People claiming to be war veterans and Zanu (PF) supporters who invaded a Beitbridge safari site late last year on Sunday reportedly kidnapped a non-trophy hunter, amid concerns that the police are reluctant to act against the kidnappers.
Instead, the police are reported to have opted to charge the Beitbridge-based hunter and owner of Super Spar located in the border town, Rudolph van de Merwe, for illegal hunting, it has emerged.
According to Ian Ferguson, one of the owners of Manage Safaris where the incident took place, the invaders barricaded the road as Van de Merwe left the safari with his trophy and held him hostage for five hours yesterday.
The police attended the scene, said Ferguson, but did not arrest the kidnappers; instead, they indicated that they would summon the hunter-cum-businessman to Beitbridge for questioning at a police station in the resort town.
Van de Merwe is being legally represented by Winston Tshakalisa.
“The police told my client that they will summon us to the police station in due course and we are waiting. They have not indicated what charge they intend to lay against my client,” said Tshakalisa.
The invaders forcefully took over the 18,000 hectare safari in October last year, arguing they were given offer letters by the lands ministry in 2004.
However, available documents show that the Supreme Court in 2010 ruled that Ferguson and his partners were the rightful owners of the safari.
“We went to court to contest the offer letters through the High Court and then the Supreme Court and won. The invaders only came in last year after noticing that hunting and safari business that attracted international tourists had resumed,” Ferguson told The Zimbabwean.
He said the invaders confiscated property and staffers personal belongings when they moved in but no arrests have been made, even though the court orders interdicted the police to remove the invaders, and “the safaris now look like a cattle pen”.
Government ordered several years ago that there would be no more land invasions which had started in 2000.
A senior National Parks and Wildlife Authority official accused the police of undue interference in the matter. “Despite the court order, the police in Beitbridge are now interfering by offering legal advice to the invaders.
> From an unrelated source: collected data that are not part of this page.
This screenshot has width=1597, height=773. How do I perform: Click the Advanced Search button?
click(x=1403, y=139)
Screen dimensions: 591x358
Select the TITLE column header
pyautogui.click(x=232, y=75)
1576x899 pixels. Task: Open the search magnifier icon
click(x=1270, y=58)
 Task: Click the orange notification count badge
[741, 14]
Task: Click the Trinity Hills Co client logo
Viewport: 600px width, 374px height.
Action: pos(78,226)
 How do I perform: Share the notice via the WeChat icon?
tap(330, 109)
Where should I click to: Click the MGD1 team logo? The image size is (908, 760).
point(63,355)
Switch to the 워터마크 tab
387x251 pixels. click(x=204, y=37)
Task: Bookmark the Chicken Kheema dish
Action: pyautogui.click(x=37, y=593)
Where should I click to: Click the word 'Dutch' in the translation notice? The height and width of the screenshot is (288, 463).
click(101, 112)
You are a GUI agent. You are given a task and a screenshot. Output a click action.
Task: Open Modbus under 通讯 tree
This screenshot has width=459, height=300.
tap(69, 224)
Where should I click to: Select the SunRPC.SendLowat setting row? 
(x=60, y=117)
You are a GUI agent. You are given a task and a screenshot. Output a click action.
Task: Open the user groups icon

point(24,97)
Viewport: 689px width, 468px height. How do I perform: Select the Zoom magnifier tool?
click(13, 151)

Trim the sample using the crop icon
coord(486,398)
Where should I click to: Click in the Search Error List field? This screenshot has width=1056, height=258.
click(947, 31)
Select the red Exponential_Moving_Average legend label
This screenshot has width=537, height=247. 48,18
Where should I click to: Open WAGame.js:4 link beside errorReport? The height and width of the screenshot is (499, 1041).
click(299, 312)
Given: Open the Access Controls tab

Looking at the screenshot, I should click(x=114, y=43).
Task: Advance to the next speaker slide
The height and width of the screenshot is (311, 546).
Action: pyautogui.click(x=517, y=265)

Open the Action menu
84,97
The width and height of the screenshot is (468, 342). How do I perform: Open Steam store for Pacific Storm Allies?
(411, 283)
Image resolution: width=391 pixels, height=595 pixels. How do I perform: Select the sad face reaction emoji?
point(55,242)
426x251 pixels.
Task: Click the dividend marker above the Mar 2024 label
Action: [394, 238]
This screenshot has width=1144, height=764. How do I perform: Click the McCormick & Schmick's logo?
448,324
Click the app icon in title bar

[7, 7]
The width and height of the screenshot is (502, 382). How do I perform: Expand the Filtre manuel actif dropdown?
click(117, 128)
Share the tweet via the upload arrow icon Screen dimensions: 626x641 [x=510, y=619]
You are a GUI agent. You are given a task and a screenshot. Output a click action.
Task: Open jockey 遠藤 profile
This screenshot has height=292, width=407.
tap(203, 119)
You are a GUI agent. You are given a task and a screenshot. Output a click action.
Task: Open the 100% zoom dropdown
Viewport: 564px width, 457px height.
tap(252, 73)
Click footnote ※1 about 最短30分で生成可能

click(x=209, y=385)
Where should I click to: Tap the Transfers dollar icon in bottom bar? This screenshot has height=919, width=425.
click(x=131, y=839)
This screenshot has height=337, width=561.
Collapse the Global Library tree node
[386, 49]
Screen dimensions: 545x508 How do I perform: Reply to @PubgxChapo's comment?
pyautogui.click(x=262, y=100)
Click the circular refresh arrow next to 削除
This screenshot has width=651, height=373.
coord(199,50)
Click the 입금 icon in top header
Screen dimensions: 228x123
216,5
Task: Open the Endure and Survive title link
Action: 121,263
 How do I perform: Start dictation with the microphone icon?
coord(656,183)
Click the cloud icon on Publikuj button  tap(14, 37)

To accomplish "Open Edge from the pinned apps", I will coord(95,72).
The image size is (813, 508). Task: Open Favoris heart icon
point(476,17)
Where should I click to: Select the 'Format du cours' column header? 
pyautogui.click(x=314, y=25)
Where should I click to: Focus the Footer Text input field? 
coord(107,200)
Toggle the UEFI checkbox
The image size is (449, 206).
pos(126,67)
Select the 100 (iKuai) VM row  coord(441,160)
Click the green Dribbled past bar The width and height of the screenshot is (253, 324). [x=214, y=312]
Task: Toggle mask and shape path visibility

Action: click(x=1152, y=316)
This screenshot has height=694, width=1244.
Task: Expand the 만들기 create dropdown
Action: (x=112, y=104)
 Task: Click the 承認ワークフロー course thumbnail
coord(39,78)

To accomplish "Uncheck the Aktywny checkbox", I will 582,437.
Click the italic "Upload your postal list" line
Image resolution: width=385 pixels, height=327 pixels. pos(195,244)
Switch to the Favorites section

The invaders still insist that their offer letters have not been cancelled, yet it is clear that the final court has ruled against them.
“How can the police be advocates of people who are in contempt of a court order? They are, therefore, also acting criminally. As Parks, we are concerned that these invaders are decimating animals,” said the official who declined to be named.
He acknowledged that, since 2013, National Parks has been granting hunting licences to interested people on the safari estate on the strength of the Supreme Court judgement.
The Officer Commanding District for Beitbridge, one Chief Superintendent Majuta, was named by eye witnesses as one of the officers fighting from the invaders’ camp, despite his seniors having ordered him to eject them from the safari.
“Majuta is the one who is advising the invaders to stay put. We don’t know what his interest in the whole thing is, but he is giving the police a very bad name,” said one of the witnesses.
Majuta, when contacted, told this reporter off. “I don’t want to be bothered with that matter. I am not authorised to speak to the media, after all,” he claimed.